During the fierce fighting started off by cavalry, Union Brigadier General Gregg lost his head when a cannon shot flew straight at him while he was trying to rally his troops behind him; his fear of death in combat was seemingly realized. Once cavalry had been unleashed, the Union sent infantry ahead, meeting the artillery violently, attempting to hit the artillery crew, but suffering setback after setback. Even Brig. Gen. Hugh Kilpatrick met his end by Confederate infantry during the second wave of attack, which started around 10 AM.

Meade's forces continued arriving and he continued sending them forward in lines of battle, Hancock (II Corps) and Sedgwick's forces (VI Corps) coming next. This wave fought till about 3 PM, attempting to gain ground towards the Confederates, but the combination of artillery, infantry behind the defenses, and JEB Stuart's cavalry proved too much for them, sending them back across Rock Creek in defeat.

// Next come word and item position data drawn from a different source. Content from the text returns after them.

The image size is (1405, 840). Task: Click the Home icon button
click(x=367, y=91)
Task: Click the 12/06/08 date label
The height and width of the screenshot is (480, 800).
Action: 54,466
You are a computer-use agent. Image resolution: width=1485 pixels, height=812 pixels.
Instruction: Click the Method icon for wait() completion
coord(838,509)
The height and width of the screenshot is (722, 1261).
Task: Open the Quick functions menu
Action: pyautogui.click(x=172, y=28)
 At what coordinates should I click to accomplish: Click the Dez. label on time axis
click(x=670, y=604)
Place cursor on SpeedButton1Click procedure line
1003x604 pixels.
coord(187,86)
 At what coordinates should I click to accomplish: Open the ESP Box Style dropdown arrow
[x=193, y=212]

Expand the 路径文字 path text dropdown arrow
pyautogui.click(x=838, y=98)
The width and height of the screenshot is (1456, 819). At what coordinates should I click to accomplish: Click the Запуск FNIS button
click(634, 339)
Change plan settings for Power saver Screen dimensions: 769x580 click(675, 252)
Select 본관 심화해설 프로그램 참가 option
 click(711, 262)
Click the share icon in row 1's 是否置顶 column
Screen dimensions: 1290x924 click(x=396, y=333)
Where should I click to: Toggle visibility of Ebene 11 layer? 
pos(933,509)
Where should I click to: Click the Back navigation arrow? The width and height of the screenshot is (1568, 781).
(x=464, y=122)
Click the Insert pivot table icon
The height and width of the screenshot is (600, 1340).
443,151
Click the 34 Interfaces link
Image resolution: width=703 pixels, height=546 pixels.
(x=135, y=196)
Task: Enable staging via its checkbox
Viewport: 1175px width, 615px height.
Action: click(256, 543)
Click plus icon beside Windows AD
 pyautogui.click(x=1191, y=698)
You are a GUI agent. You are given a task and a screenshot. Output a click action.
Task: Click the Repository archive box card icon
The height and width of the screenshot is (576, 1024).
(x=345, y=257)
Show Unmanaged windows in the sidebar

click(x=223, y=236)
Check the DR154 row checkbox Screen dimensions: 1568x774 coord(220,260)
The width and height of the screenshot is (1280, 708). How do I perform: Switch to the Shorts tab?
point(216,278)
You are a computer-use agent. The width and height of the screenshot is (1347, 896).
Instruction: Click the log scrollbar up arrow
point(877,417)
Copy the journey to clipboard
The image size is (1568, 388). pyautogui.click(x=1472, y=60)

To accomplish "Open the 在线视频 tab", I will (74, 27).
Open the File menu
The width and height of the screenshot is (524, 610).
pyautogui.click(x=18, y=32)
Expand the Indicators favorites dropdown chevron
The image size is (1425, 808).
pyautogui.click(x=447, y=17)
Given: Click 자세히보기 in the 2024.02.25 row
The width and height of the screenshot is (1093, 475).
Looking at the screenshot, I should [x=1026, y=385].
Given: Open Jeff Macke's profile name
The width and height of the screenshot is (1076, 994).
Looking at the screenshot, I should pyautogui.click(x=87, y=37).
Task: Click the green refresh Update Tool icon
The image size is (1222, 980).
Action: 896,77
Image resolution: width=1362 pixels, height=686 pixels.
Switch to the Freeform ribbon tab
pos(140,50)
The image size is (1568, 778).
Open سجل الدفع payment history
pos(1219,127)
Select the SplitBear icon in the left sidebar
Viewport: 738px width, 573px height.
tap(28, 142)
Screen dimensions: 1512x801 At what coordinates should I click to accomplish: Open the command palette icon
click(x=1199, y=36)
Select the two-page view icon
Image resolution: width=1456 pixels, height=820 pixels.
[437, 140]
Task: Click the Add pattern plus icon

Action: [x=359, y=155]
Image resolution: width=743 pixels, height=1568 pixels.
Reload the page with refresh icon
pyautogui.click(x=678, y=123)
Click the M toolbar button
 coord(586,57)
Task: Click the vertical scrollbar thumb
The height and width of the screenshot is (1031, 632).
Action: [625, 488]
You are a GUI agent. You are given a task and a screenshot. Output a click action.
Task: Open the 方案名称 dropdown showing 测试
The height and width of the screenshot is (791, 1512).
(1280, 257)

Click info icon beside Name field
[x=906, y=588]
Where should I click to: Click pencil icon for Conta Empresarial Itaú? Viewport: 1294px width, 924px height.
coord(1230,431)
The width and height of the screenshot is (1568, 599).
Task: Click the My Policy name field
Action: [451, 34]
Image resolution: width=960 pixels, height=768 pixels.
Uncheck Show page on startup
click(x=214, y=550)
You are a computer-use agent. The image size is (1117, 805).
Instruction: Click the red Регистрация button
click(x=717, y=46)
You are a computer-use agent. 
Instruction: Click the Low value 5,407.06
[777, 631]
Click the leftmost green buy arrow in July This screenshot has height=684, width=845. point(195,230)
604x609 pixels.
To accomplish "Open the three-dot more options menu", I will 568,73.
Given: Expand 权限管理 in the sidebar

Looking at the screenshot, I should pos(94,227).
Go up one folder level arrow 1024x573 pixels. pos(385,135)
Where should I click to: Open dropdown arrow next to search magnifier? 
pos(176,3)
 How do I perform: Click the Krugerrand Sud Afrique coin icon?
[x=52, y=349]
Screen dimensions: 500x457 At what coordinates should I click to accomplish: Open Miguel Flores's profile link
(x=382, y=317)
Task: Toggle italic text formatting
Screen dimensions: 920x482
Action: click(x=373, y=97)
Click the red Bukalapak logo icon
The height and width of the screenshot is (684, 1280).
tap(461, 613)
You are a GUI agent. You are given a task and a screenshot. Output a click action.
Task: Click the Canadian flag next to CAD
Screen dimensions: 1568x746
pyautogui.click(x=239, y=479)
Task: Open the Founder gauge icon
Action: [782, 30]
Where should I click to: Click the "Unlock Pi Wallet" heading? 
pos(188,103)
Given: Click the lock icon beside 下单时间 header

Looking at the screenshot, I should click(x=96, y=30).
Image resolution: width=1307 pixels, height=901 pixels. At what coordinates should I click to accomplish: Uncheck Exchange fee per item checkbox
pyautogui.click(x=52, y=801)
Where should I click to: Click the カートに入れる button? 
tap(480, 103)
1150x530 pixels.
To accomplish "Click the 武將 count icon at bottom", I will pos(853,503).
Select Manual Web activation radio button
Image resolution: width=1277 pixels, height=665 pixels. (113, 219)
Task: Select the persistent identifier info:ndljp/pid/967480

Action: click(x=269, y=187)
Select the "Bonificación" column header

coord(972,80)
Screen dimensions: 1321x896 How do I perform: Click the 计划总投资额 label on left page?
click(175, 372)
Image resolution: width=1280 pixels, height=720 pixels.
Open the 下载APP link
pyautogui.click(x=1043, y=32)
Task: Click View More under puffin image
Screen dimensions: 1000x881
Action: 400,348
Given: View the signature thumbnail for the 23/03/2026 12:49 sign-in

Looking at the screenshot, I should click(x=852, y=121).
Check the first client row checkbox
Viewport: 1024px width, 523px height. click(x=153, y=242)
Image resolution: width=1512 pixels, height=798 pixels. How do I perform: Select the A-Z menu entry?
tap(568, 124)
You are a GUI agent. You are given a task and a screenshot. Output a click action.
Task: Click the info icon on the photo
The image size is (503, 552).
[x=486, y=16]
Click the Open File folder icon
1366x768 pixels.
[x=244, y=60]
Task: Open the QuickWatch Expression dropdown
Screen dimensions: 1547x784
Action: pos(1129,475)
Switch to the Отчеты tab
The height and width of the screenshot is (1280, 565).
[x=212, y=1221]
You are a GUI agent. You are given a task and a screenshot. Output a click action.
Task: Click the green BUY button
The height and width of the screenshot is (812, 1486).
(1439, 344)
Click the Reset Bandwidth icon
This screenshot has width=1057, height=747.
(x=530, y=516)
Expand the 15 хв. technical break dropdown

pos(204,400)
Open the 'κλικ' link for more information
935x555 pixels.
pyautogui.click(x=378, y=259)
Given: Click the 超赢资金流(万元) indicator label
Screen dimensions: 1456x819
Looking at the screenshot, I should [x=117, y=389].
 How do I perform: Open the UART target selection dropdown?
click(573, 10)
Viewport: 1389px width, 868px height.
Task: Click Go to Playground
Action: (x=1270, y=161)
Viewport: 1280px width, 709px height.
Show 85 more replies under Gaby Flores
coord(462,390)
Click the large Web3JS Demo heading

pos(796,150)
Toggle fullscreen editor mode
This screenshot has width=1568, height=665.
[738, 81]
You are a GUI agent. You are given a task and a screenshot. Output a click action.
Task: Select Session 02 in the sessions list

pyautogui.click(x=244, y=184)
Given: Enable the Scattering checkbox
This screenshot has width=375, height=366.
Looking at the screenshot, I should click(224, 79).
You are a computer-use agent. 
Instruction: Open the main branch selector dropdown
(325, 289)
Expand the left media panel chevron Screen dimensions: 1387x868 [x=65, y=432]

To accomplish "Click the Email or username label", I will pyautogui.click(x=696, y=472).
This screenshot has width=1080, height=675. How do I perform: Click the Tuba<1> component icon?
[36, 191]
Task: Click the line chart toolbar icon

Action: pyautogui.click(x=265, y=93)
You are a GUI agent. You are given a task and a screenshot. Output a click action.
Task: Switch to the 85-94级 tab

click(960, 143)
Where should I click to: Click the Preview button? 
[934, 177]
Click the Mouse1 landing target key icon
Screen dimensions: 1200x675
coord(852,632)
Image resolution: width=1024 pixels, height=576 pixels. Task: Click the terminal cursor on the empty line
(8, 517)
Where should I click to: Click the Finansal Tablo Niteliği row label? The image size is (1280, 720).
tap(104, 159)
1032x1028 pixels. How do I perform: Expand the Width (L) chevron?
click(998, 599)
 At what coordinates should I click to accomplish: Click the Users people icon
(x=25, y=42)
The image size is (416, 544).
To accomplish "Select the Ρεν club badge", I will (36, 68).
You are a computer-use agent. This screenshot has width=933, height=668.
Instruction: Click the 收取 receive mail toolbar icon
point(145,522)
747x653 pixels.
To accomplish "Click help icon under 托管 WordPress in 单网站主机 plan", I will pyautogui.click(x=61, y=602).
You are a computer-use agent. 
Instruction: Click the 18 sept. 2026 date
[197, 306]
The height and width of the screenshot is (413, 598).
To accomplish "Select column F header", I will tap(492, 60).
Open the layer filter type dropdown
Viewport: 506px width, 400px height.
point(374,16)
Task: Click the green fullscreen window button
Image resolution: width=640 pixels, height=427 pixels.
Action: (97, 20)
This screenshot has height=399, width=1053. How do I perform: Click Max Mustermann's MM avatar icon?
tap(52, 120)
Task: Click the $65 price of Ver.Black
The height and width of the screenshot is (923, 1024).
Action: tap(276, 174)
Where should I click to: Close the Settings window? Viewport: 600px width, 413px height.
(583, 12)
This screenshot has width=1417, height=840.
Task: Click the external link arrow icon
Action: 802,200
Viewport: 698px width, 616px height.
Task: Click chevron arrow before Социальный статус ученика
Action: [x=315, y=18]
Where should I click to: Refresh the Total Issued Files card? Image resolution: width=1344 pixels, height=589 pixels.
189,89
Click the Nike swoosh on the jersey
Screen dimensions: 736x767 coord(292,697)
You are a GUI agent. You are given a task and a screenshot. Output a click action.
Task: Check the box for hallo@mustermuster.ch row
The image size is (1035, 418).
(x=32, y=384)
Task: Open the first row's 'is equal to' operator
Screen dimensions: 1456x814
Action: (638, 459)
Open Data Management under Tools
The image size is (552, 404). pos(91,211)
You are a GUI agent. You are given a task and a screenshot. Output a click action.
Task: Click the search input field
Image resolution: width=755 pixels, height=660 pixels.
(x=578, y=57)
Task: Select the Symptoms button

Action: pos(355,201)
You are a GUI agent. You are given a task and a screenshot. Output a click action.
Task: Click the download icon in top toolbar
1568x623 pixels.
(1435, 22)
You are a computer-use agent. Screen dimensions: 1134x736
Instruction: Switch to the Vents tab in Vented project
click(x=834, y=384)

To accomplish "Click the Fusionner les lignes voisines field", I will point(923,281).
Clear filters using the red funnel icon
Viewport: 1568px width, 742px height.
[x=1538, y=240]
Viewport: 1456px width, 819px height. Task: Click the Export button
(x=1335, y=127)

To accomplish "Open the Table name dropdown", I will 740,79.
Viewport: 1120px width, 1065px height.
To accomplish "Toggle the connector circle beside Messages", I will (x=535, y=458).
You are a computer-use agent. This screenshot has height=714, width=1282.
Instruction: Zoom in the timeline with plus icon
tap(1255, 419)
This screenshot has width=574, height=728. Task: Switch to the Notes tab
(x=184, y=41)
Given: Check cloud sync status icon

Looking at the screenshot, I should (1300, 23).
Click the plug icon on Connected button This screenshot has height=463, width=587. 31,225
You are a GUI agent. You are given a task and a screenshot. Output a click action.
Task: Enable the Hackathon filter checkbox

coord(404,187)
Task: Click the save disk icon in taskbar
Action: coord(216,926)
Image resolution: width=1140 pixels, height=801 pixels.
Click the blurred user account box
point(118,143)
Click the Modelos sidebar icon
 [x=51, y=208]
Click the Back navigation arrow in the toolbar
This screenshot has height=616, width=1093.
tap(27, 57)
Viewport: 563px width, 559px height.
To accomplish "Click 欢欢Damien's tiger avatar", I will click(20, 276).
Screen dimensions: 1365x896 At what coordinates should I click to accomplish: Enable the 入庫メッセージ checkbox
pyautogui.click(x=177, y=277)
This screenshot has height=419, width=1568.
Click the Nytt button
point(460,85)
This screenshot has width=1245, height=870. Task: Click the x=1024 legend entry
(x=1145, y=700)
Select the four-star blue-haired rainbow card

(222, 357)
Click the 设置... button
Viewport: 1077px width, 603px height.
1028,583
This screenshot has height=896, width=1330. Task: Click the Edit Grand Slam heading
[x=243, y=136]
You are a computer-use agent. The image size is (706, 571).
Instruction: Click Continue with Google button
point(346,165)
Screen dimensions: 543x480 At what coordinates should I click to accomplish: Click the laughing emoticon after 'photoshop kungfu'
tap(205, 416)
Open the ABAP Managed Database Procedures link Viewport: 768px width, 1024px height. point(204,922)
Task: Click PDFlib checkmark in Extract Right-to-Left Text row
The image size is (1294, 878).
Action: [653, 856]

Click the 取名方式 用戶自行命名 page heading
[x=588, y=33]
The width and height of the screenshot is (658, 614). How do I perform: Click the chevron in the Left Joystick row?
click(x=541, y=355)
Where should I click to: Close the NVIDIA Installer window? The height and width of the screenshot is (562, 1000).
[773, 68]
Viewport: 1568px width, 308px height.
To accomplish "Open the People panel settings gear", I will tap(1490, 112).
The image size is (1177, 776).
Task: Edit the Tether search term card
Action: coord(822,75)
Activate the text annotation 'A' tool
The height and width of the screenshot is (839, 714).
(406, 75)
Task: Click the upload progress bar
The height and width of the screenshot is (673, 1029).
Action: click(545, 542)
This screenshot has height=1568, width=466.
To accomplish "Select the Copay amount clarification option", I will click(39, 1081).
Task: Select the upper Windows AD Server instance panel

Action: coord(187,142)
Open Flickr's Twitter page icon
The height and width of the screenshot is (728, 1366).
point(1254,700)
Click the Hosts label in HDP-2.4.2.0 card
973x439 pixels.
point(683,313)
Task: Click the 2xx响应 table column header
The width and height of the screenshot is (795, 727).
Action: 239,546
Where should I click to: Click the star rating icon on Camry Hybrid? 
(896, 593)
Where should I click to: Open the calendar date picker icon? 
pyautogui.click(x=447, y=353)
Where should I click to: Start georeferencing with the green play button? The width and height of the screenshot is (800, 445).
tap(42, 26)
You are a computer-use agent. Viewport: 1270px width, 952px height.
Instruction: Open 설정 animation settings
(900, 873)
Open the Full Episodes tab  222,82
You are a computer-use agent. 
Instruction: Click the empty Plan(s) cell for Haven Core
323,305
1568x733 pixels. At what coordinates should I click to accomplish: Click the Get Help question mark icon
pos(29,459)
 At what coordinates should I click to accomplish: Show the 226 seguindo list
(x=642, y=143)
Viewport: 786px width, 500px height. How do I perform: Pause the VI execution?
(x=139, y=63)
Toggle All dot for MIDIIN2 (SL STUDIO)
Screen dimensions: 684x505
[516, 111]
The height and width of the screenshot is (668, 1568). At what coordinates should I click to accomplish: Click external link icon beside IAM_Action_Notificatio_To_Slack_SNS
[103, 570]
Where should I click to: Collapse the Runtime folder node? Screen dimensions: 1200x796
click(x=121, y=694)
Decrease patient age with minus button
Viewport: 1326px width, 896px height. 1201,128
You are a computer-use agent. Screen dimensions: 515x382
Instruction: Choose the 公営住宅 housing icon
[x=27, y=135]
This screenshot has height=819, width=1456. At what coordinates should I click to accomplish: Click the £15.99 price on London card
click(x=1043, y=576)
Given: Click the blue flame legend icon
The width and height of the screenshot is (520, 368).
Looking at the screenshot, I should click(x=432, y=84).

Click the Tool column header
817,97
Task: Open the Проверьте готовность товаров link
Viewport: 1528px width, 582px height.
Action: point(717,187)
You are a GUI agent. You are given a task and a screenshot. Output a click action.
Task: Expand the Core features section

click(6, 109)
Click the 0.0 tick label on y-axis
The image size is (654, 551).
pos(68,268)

The final attack of the day was with the V Corps under Sykes and the XII Corps under Slocum.

Slocum performed brilliantly under the poor hand his men were dealt, while Sykes made middling progress to his south, until the Stonewall Brigade made their appearance up Taneytown Road to flank the Union forces. The 20th Maine under Col. Joshua Chamberlain was facing the brunt of the attack, but the Colonel himself managed to order his men to retreat to save their lives, escaping serious harm himself. This fighting was the most intense of the day, with the Union forces losing another 9500 men either injured or killed. Fighting tapered off around 6:30 PM as Union forces retreated back across Rock Creek to regroup.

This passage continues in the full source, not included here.